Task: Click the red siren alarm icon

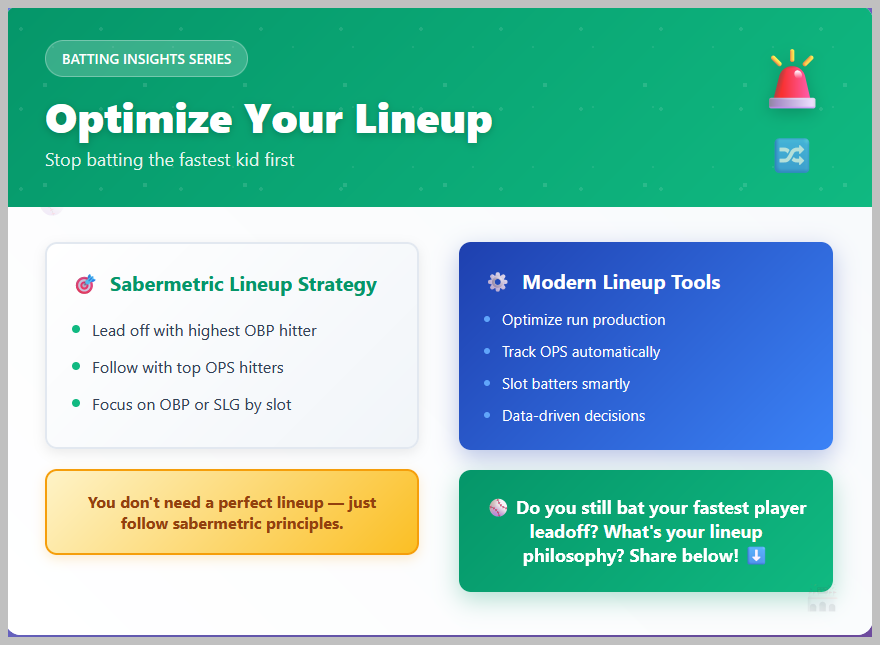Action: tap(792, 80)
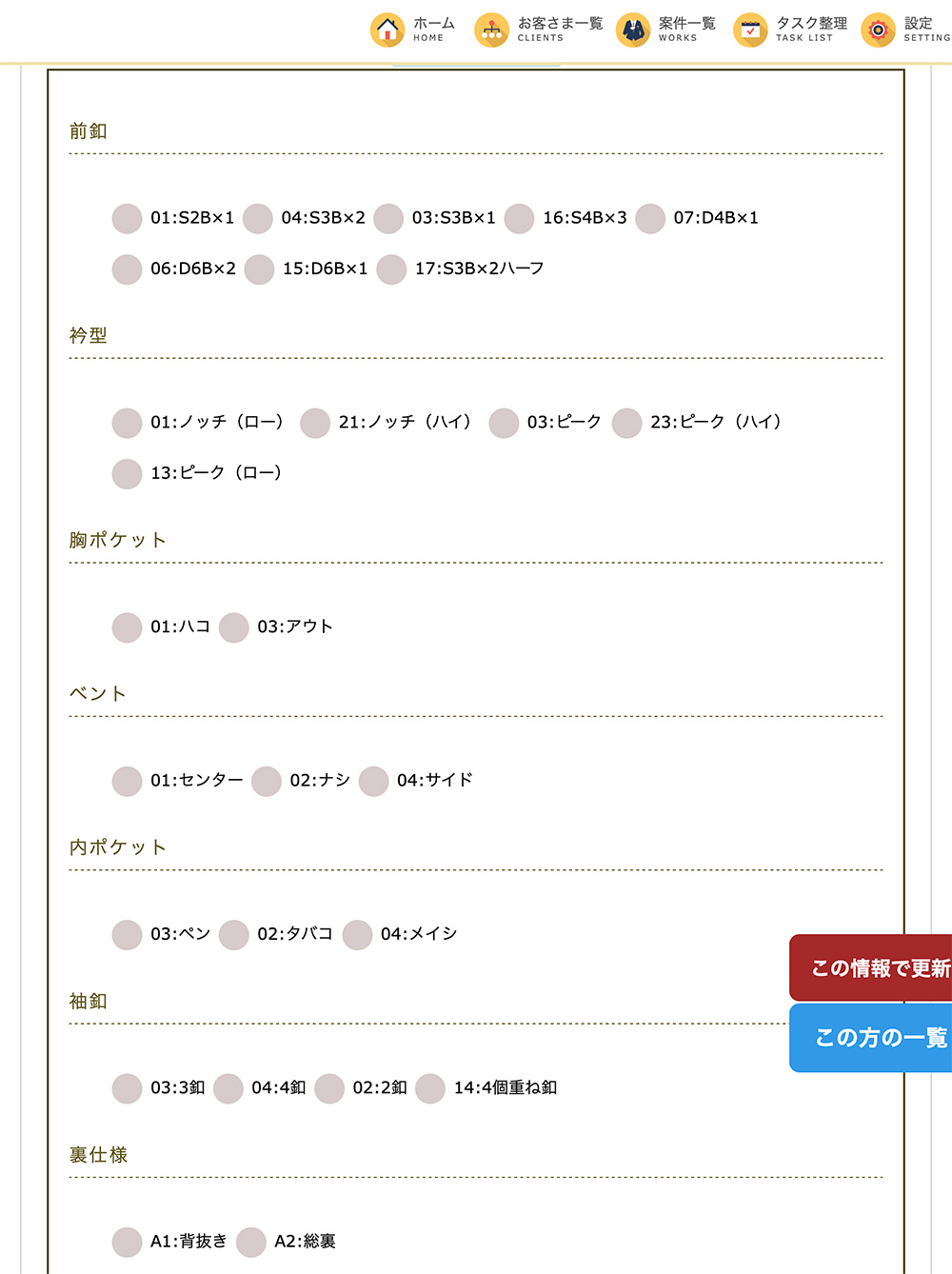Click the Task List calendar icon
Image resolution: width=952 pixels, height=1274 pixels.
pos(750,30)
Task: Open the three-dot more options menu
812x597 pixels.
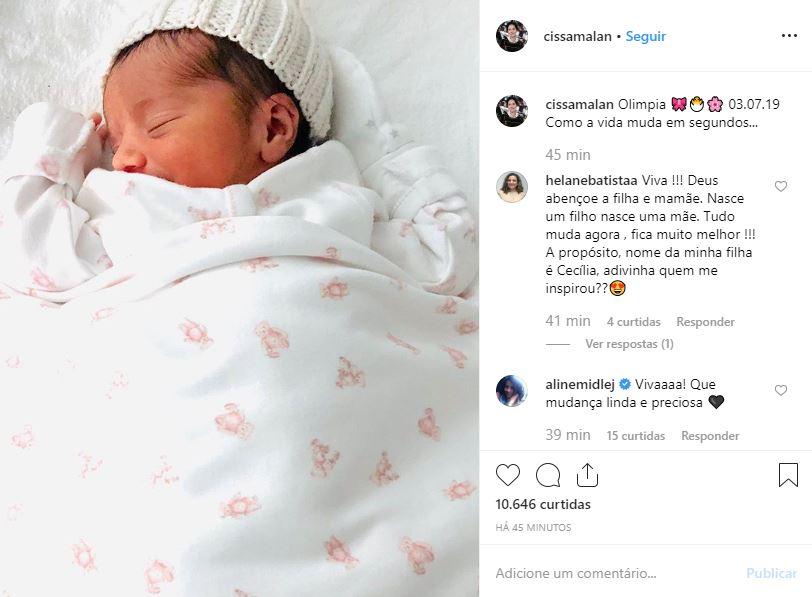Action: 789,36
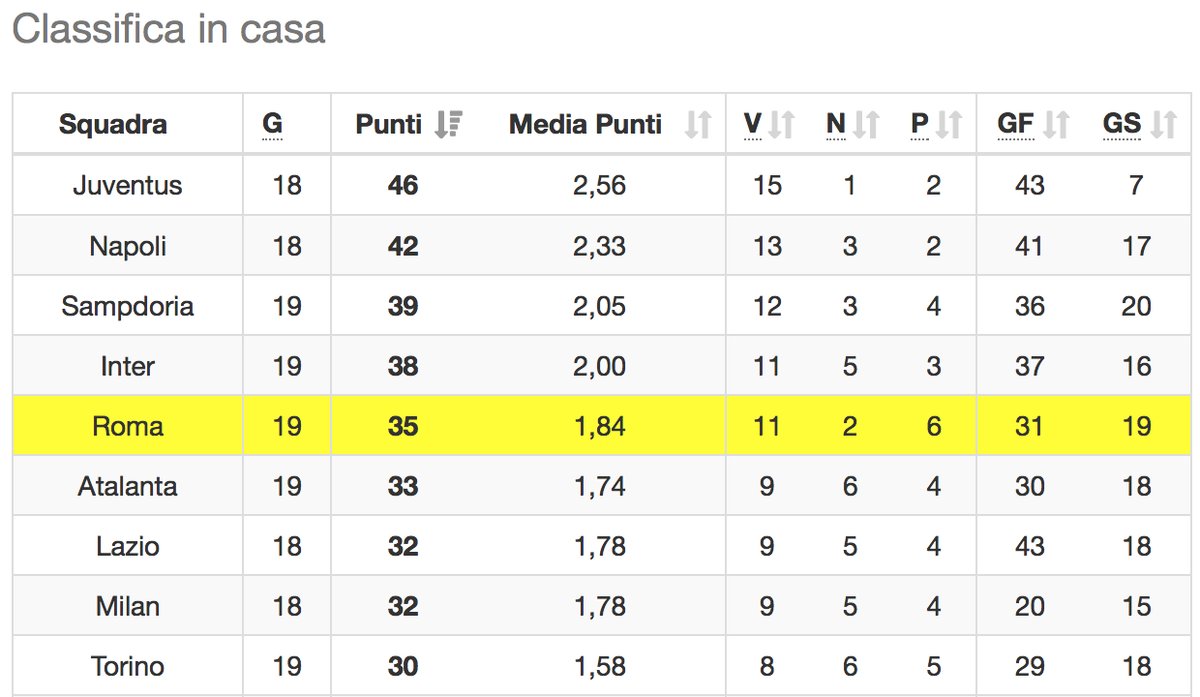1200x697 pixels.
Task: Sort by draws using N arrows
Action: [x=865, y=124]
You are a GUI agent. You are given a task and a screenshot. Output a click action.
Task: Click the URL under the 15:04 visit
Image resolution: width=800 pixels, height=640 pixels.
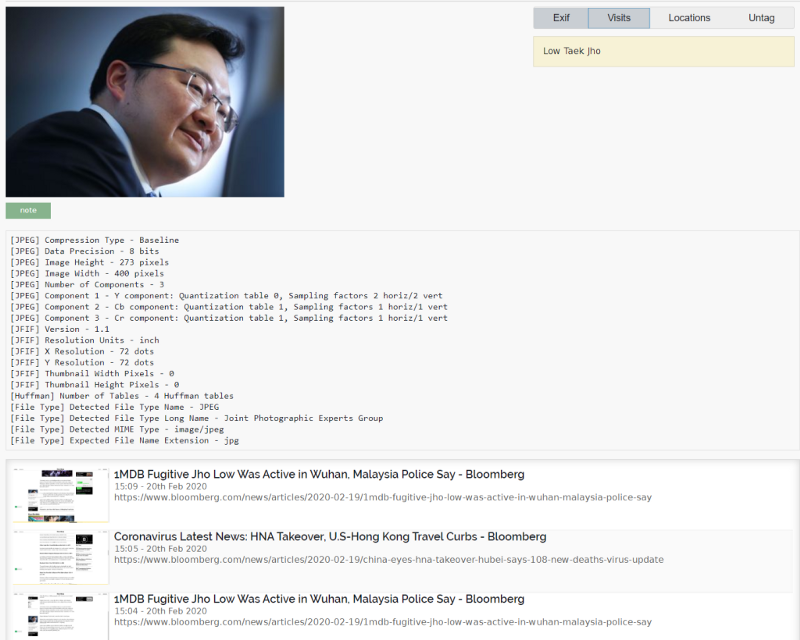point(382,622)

※ ※ ※

> Task requirements:
A faithful transcription of the material, with no pictures, is the expected result.

> Result of the exercise:
Task: Click the red siren alarm icon

Action: tap(792, 80)
Click the Task List calendar icon
Image resolution: width=952 pixels, height=1274 pixels.
pos(750,30)
Task: Open the three-dot more options menu
812x597 pixels.
Action: 789,36
1200x697 pixels.
Task: Sort by draws using N arrows
Action: [x=865, y=124]
You are a GUI agent. You are given a task and a screenshot. Output a click action.
Task: Click the URL under the 15:04 visit
Image resolution: width=800 pixels, height=640 pixels.
point(382,622)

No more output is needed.